── Текст документа

Но ничего такого и не случилось. Есенин с Дункан еще не познакомился, остальные были вообще приличны. После ужина читали стихи. Марина Цветаева стрекотала острые и нервные свои строки, с такими же переломами, как сама, с таким же жеманством, как всегда, — с еще свежими, иногда и пронзительными ритмами. Соня таинственно полураспевала сафические строфы — эта спокойно, скорее задумчиво, тоже покуривая папироску, но совсем по-другому, чем Цветаева (у той все рвалось и горело в руках). Страстно кричал свои стихи Эренбург (в то время сочинял еще разные «молитвы о России»).
Просили читать и Михаила Осиповича. Но он как бы смутился— «нет, нет, я сегодня не расположен…» и такой вид был у него, что не хочется выступать, выдаваться… — а вот так тихо, любезно угощать, говорить о литературе с соседом, не напрягая голоса, незаметно и «для себя».

────
── Данные

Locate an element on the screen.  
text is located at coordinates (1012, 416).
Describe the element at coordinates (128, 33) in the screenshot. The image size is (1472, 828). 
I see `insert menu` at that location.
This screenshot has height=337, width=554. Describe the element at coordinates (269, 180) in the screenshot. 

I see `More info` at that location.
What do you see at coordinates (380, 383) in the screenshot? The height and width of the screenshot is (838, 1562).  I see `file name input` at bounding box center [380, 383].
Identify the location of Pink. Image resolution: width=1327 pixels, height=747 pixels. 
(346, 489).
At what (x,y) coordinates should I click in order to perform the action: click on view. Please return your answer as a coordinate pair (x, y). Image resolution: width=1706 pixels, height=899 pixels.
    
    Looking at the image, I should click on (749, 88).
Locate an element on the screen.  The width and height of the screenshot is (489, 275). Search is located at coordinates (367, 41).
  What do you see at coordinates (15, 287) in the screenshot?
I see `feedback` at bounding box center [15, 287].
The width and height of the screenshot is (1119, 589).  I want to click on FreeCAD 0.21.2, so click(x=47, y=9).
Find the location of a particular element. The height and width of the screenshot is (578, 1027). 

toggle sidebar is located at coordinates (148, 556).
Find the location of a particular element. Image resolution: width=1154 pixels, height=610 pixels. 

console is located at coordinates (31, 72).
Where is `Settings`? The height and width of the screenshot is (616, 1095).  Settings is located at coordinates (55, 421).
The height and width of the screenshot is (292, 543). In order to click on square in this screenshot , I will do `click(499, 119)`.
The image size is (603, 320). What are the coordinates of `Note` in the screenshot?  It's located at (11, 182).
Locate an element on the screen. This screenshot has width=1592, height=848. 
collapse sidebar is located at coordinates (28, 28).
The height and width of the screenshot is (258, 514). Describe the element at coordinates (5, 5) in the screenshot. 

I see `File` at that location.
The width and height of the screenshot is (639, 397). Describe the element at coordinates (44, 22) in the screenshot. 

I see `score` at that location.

────

Задание к выполнению: Продолжите текст о литературном вечере с чтением стихов, начиная сразу после его последнего предложения.

Письменный ответ:
Все это долго тянулось — по времени, но не по самоощущению. Зори конца мая и в Москве ранние. Утро того дня занялось, как ему полагается, нас застало веселыми, расходящимися от Цетлиных. В передней устроили мы с Толстым дуэль — скрестили трости и фехтовали, от избытка сил, молодости, еще не растраченной. Петухами налетали друг на друга, Алексей фыркал, как водяное чудовище, пыхтел, хохотали мы оба. Человек в бурке, сидевший за столом со мной рядом, по фамилии, как оказалось, Блюмкин, мрачно все в бурку свою кутался и молчал.
А потом вышли мы на утренний простор переулка московского, в золоте зачинающегося солнца и (по легкомыслию своему) все еще ощущали себя в прежней, художнически-артистической богеме, в прежней Москве мирной, хотя какой уж был там мир!
…Всех ранее погиб мой сосед в бурке. Правда, в июле того же года он убил германского посла в Москве графа Мирбаха. Я забыл уже для чего — но для чего-то это нужно было партии левых эсеров, к которой он принадлежал».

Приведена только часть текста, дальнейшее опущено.